Tiró de la etiqueta para liberarla de la garra fría y tenaz de la secretaria y se la puso en la muñeca. Le apretaba muchísimo, pero se la dejó puesta y no dijo nada.

La secretaria estampó los formularios de Charlotte con un sello de «entrada» y a continuación se aproximó a un archivador de acero inoxidable de grandes dimensiones.

—Muy bien. Otra cosa… Necesito que me confirmes… —hizo una pausa, se volvió y con indiferencia abrió un enorme cajón—… que ésta eres tú, y que pongas aquí tus iniciales.

Charlotte se quedó paralizada. No podía creer lo que veía. Allí estaba. Su cuerpo, mudo y gris y ataviado aún con la ropa del primer día de curso, yacía inmóvil sobre la camilla de metal ante sus propios ojos. Quiso desmayarse, pero estaba petrificada.

Por vez primera sintió el frío de la habitación recorrer su piel.

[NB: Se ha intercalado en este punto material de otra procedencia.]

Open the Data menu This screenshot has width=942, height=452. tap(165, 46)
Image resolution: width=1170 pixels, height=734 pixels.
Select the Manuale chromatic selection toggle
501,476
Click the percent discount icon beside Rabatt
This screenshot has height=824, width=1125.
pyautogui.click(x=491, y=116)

Se cogió de la muñeca y apretó los dedos buscándose el pulso. Nada. Se llevó las palmas al pecho tratando de sentir su corazón, que para entonces debería de estar desbocado. Pero no detectó latido alguno. Aterrada y temblando, se acercó al cadáver y lo tocó cautelosamente con un dedo en ambas piernas, aguardando una reacción. Pero nada tampoco. Y la última gota: un paquete abierto de ositos de goma sobresalía de su bolsillo, y el culpable, el asesino, aparecía en una bolsa de zip prendida a su pecho. No se trataba de un truco. ¡ Era ella!

—C.M. Causa de la muerte —la instruyó la secretaria señalando la gominola y esbozando una sonrisita.

Charlotte retrocedió tratando de alejarse del cuerpo, tropezó y golpeó un enorme ventilador eléctrico de metal que había sobre la mesa. Éste se precipitó sobre su antebrazo y le atrapó la mano entre las hojas.

Observó impotente cómo, uno a uno, sus dedos eran seccionados justo a la altura de los nudillos por las guadañas giratorias. Sus falanges salieron despedidas en todas direcciones, salpicando la habitación. Apretó los ojos y esperó a que la vencieran el dolor y la nauseabunda calidez de la sangre al brotar. Pero no ocurrió.

Desconcertada, hizo acopio de valor y, abriendo los ojos muy despacio, miró. Su mano, que debiera de haber estado destrozada, mutilada y despedazada, aparecía completamente intacta. La levantó y la contempló del derecho y del revés, hipnotizada.

La chica de la sala de espera se aproximó a Charlotte en el instante en que ésta trataba con desesperación de asimilar la realidad de aquel momento surrealista.

—Nada puede hacerte daño nunca más —dijo la chica con indiferencia—. Soy Pam… Y tú, bueno, tú… —dijo Pam mientras se agachaba para ayudar a Charlotte a levantarse.

—No, por favor, no lo digas… —suplicó Charlotte.

—… estás muerta —le susurró Pam a Charlotte directamente al oído.

Sus palabras surcaron el oído de Charlotte y se internaron en su mente como una violenta ráfaga de viento gélido, y con ella, la neblina del olvido comenzó a disiparse. Al mirar entonces a su alrededor fue como si alguien hubiese pulsado el botón de «retroceso» de su día. Todo se le apareció bajo otra perspectiva, casi como la de una tercera persona, y pudo percatarse de detalles que antes le pasaron desapercibidos.

Todo era tan obvio. La llamada por megafonía, el frío sótano, la sala de espera. Miró a su alrededor y empezó a fijarse en cosas en las que antes no había reparado, como la coloración anormalmente violácea de las uñas de la secretaria, las cámaras de depósito de la parte de atrás, las lámparas de exploración. Y, cómo no, el osito de goma.

Charlotte gritó con tantas ganas que de su boca no emanó sonido alguno. Fue un grito de otro mundo, un grito que sólo podía estar motivado por el terror en estado puro.

El eco de las palabras «estás muerta» retumbaba en su mente y sacudía su alma cuando salió despavorida de la sala y se precipitó escaleras arriba.